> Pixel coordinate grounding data
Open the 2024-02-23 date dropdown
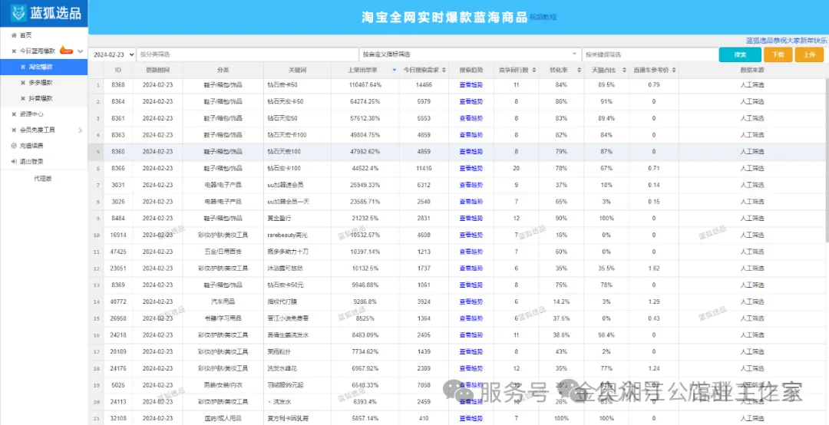This screenshot has height=425, width=829. [x=112, y=54]
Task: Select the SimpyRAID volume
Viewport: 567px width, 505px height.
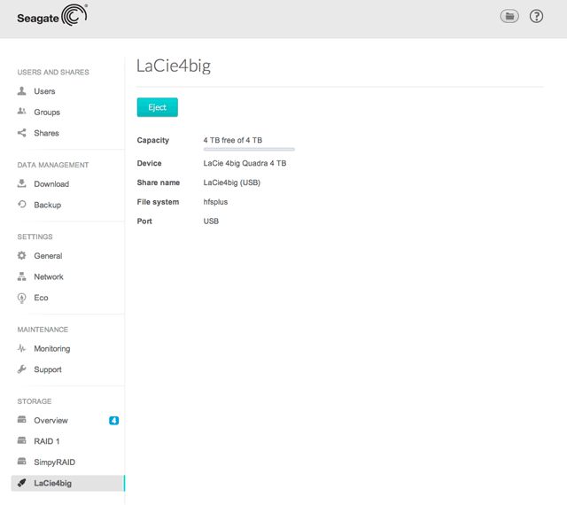Action: (x=53, y=462)
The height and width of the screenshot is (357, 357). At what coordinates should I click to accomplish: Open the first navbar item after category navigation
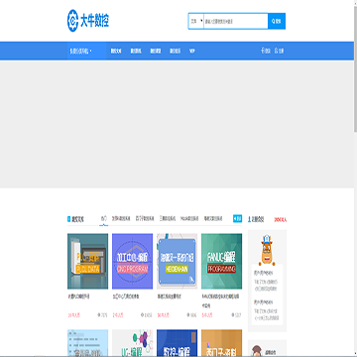point(116,51)
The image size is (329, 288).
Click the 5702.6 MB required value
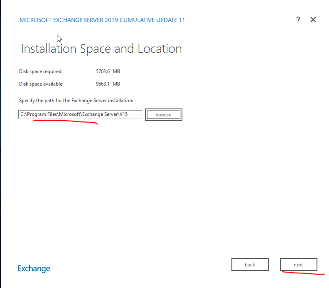pyautogui.click(x=108, y=72)
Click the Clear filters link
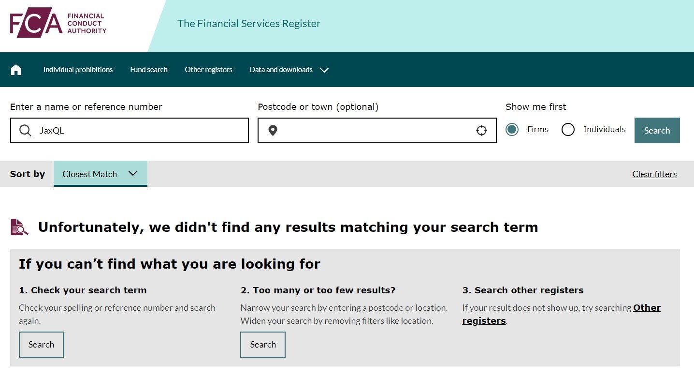 654,174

> Instructions for the task
Output every entry exactly, leaving out pictures.

> Expected answer
Open the 2024-02-23 date dropdown
This screenshot has height=425, width=829. [x=112, y=54]
Task: Select the SimpyRAID volume
Viewport: 567px width, 505px height.
Action: (x=53, y=462)
The height and width of the screenshot is (357, 357). At what coordinates should I click to accomplish: Open the first navbar item after category navigation
point(116,51)
The image size is (329, 288).
Click the 5702.6 MB required value
pyautogui.click(x=108, y=72)
Click the Clear filters link
 654,174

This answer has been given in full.